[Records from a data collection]

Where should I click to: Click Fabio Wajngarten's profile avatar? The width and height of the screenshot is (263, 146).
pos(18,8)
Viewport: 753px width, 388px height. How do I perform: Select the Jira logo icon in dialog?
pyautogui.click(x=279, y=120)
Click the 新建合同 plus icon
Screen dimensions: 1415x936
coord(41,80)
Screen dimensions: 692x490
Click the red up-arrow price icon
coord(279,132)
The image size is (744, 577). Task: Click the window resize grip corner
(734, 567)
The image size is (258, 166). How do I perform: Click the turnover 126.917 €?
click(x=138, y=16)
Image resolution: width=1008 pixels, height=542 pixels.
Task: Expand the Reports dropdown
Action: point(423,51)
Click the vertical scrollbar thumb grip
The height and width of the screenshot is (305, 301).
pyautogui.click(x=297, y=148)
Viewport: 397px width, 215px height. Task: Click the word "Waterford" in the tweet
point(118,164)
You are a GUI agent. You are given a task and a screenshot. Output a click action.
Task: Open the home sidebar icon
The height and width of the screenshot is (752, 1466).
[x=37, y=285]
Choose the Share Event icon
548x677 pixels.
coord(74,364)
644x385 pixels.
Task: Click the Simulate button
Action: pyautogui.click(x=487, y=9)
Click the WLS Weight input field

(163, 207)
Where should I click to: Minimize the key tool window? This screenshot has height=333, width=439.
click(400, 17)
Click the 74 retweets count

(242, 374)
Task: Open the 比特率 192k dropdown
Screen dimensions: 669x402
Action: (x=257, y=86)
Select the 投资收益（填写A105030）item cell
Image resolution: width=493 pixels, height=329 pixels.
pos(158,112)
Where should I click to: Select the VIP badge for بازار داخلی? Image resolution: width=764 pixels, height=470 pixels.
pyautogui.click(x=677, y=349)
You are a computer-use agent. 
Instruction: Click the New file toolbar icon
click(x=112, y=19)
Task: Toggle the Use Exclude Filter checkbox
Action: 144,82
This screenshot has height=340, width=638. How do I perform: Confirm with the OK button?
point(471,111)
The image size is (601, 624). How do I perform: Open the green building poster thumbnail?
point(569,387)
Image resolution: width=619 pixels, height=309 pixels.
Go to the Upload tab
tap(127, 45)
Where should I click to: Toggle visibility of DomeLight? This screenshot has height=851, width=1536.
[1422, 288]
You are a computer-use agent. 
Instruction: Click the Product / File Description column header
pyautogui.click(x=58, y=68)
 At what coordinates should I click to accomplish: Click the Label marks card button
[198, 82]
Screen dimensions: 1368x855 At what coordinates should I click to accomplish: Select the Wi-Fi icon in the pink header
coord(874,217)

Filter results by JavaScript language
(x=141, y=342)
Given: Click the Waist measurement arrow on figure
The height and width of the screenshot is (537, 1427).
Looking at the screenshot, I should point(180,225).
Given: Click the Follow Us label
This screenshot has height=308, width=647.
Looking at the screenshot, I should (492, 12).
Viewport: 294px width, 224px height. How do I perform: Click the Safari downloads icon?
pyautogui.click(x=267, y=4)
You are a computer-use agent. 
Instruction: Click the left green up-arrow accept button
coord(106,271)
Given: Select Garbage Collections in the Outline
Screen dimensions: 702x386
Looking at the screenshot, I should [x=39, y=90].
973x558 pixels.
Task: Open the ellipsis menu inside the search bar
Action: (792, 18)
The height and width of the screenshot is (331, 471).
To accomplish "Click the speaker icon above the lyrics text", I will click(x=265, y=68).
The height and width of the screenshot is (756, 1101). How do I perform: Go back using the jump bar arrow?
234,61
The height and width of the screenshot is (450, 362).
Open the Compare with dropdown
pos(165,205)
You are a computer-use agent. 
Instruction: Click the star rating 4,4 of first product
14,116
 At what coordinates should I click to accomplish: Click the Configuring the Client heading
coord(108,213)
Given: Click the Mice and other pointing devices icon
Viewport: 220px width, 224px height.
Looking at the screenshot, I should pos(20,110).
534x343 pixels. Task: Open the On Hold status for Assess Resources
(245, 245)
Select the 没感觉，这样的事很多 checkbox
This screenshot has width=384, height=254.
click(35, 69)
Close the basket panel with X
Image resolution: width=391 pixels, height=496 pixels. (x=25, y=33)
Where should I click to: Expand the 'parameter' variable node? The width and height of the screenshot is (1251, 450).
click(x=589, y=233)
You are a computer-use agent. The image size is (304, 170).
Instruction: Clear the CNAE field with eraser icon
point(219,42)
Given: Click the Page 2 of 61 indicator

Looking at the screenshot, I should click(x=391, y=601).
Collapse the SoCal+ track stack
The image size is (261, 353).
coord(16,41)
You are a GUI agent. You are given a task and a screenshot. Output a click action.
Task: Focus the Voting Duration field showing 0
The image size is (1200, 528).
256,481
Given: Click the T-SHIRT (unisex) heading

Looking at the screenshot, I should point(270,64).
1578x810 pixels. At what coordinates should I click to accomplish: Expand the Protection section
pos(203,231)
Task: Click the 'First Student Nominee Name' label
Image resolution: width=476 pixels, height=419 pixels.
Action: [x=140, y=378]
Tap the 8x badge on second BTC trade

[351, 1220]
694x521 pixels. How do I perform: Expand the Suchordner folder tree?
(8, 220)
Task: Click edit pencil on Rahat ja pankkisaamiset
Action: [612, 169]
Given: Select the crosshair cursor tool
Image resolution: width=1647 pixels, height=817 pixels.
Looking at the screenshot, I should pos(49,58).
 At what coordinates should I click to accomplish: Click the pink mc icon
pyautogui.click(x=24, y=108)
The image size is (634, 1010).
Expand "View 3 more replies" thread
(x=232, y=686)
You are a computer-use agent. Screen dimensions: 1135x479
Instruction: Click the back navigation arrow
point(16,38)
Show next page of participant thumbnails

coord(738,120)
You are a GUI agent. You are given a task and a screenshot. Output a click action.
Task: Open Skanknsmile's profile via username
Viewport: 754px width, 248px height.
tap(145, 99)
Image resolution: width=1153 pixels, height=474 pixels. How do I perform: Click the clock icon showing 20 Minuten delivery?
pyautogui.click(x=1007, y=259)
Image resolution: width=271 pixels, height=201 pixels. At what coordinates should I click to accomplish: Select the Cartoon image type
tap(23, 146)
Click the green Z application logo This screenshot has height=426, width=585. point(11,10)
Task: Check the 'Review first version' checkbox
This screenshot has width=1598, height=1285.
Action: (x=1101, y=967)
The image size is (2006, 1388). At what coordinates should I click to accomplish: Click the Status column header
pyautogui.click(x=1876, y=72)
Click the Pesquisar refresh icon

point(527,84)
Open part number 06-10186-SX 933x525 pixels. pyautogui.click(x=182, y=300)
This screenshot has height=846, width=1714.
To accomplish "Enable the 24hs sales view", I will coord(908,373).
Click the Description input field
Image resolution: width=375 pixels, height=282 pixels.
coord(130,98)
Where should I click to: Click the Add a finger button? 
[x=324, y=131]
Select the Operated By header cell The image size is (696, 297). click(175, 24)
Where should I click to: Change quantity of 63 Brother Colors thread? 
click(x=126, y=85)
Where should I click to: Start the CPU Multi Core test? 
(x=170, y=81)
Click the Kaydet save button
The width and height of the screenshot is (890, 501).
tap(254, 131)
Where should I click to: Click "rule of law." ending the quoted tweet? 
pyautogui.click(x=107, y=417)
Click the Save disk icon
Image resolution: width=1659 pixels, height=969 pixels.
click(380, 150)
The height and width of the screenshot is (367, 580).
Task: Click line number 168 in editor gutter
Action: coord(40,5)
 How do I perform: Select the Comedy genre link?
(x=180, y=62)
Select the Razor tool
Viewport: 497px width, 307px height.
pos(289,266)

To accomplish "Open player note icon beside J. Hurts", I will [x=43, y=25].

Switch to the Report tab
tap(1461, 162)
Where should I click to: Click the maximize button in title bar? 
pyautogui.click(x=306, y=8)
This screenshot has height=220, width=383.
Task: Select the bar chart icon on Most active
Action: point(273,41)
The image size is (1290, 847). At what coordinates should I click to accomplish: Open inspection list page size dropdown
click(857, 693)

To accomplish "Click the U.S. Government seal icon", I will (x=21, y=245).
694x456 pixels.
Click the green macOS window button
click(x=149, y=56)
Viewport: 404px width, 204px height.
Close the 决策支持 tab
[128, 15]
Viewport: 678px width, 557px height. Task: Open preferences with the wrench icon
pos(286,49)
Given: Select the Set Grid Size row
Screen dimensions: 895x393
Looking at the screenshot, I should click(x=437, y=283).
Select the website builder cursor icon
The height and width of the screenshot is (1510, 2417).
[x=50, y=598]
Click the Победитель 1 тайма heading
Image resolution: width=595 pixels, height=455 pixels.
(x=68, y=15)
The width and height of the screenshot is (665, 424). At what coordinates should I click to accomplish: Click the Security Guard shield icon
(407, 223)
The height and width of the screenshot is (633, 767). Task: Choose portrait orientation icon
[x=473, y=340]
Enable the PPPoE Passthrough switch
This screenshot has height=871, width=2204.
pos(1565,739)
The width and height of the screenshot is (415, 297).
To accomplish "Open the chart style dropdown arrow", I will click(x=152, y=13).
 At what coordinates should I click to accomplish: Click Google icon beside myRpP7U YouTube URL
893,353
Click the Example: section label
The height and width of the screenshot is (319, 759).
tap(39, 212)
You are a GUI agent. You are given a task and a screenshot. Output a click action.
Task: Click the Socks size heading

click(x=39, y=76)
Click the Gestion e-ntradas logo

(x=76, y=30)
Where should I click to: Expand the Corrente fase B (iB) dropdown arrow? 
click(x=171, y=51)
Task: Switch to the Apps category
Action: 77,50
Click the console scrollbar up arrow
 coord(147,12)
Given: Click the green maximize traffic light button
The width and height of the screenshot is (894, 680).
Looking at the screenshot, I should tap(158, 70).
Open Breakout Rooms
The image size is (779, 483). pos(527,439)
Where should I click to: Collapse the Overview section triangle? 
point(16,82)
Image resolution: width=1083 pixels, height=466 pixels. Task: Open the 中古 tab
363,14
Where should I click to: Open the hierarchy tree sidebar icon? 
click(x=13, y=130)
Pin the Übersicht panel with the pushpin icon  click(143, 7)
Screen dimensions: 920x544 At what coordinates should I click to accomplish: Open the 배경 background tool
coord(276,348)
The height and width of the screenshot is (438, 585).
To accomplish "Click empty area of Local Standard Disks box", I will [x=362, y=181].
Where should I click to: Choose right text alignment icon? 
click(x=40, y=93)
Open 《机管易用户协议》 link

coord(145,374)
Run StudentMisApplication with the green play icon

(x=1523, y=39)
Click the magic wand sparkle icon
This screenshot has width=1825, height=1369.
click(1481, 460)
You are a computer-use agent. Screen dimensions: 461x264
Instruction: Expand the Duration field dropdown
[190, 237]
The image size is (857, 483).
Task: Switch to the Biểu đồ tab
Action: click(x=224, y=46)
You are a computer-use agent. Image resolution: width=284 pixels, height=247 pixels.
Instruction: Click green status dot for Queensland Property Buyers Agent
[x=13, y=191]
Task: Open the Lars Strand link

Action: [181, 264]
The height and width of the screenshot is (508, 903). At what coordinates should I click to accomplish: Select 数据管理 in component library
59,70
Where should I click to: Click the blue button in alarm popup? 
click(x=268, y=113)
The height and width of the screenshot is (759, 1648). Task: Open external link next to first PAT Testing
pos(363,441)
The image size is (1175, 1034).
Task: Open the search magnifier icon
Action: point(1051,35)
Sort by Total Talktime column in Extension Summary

Short exercise >> Please convert the lines of the records starting at the line containing "Open Breakout Rooms" and ending at the line containing "click(1481, 460)" into a JSON list of strings, one string per line, with blank lines left out.

In response >>
[
  "Open Breakout Rooms",
  "The image size is (779, 483). pos(527,439)",
  "Where should I click to: Collapse the Overview section triangle? ",
  "point(16,82)",
  "Image resolution: width=1083 pixels, height=466 pixels. Task: Open the 中古 tab",
  "363,14",
  "Where should I click to: Open the hierarchy tree sidebar icon? ",
  "click(x=13, y=130)",
  "Pin the Übersicht panel with the pushpin icon  click(143, 7)",
  "Screen dimensions: 920x544 At what coordinates should I click to accomplish: Open the 배경 background tool",
  "coord(276,348)",
  "The height and width of the screenshot is (438, 585).",
  "To accomplish \"Click empty area of Local Standard Disks box\", I will [x=362, y=181].",
  "Where should I click to: Choose right text alignment icon? ",
  "click(x=40, y=93)",
  "Open 《机管易用户协议》 link",
  "coord(145,374)",
  "Run StudentMisApplication with the green play icon",
  "(x=1523, y=39)",
  "Click the magic wand sparkle icon",
  "This screenshot has width=1825, height=1369.",
  "click(1481, 460)"
]